*About this task:*
Which lines of the entries contain the string "screenshot"? Copy each of them.

*Exercise materials:*
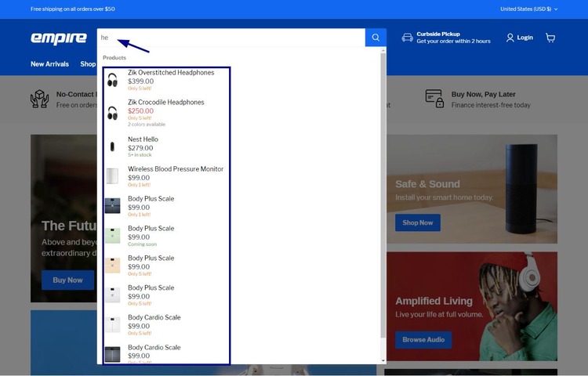Viewport: 588px width, 376px height.
Task: Click the Buy Now, Pay Later card icon
Action: [434, 99]
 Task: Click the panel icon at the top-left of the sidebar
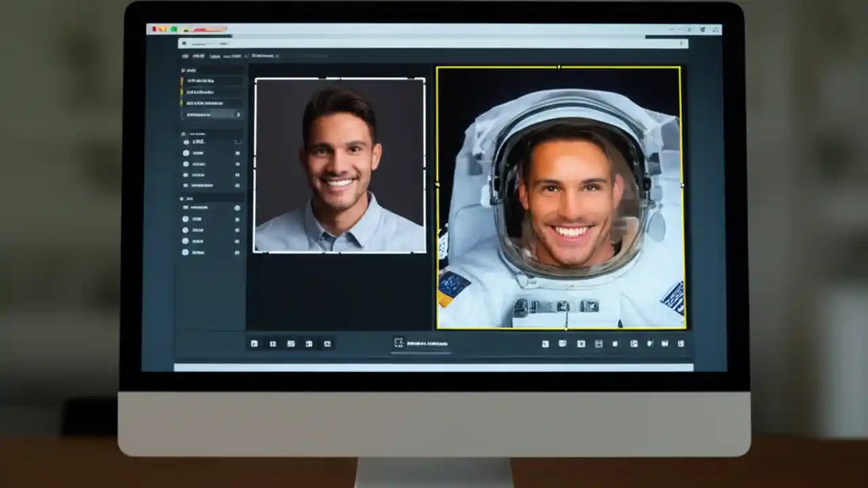click(184, 68)
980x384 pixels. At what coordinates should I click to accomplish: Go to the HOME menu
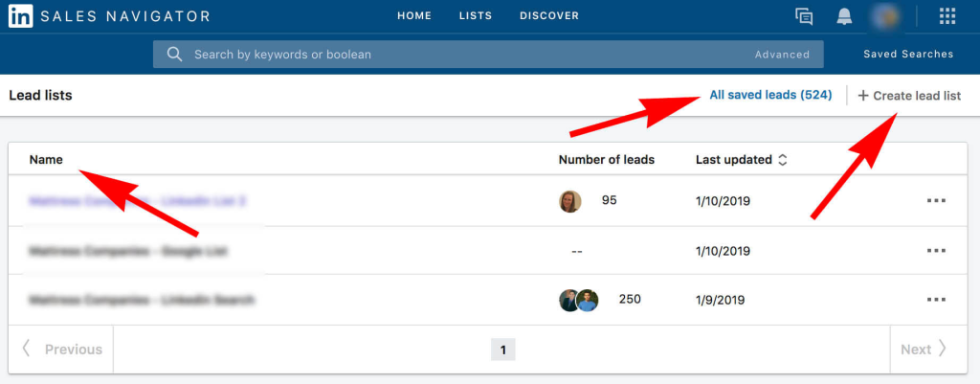click(x=414, y=16)
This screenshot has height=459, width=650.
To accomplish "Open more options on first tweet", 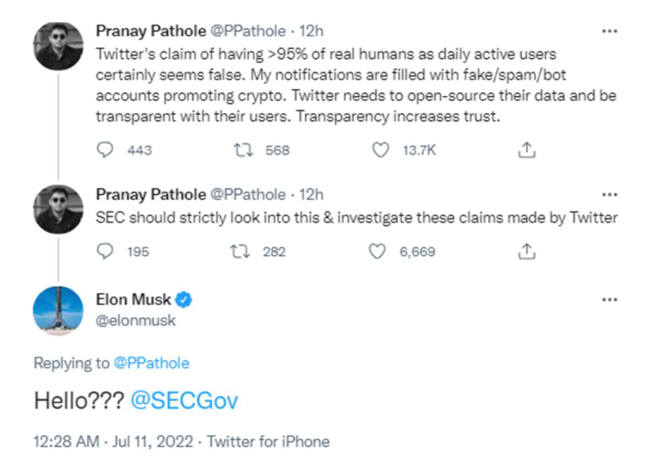I will (609, 30).
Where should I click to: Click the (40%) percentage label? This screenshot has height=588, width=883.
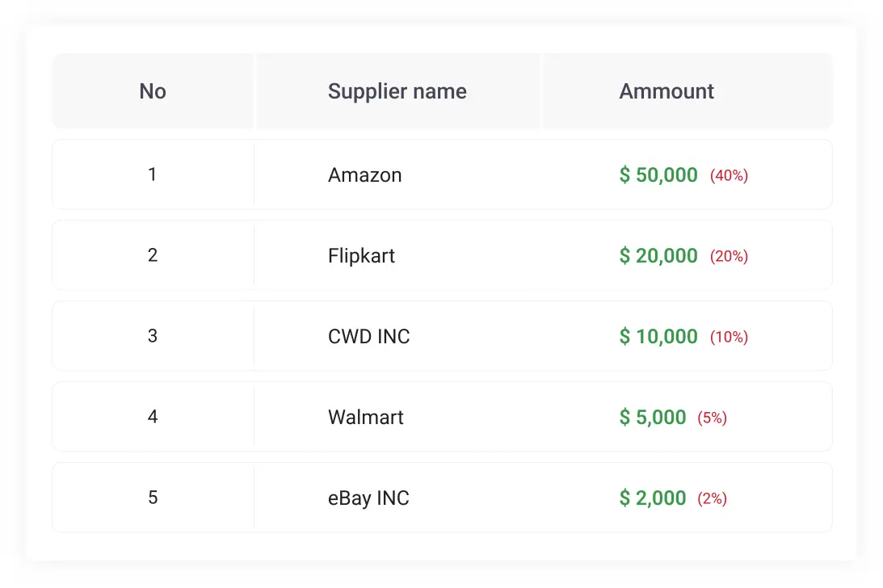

*Solved problem:*
This screenshot has height=459, width=650.
Where should I click to: Click the (40%) percentage label? This screenshot has height=588, width=883.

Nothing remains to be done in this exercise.